By JUNO OGLE
Daily Press Staff
This week, 18 students gathered at the Grant County Veterans Memorial Business and Conference Center for an intense training session that could help lead them to better jobs.
The five-day fiber optic boot camp was offered free of charge through Santa Fe Community College, thanks to a $500,000 grant from the U.S. Economic Development Administration that Grant County received in 2020. Throughout the week, they learned through hands-on work and lectures, and tested for three certifications from the Fiber Optic Association.
Instructor Mike Rauch teaches the boot camps all over the country through BDI DataLynk, a national training company.

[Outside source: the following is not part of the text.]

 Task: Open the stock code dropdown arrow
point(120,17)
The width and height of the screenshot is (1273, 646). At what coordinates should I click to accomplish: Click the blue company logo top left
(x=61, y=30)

He said the typical cost of training for the certifications would amount to about $3,100.
While the certificates aren’t necessarily required to get jobs in the fiber optics field, he said, they can give a job candidate an advantage.
“When you’re looking for work and you’re brand-new to this, this is a good baseline of how fiber works and gives you a leg up when you’re applying for jobs than if you don’t have them,” Rauch said. “These are a good starting point if you want to jump into the field.”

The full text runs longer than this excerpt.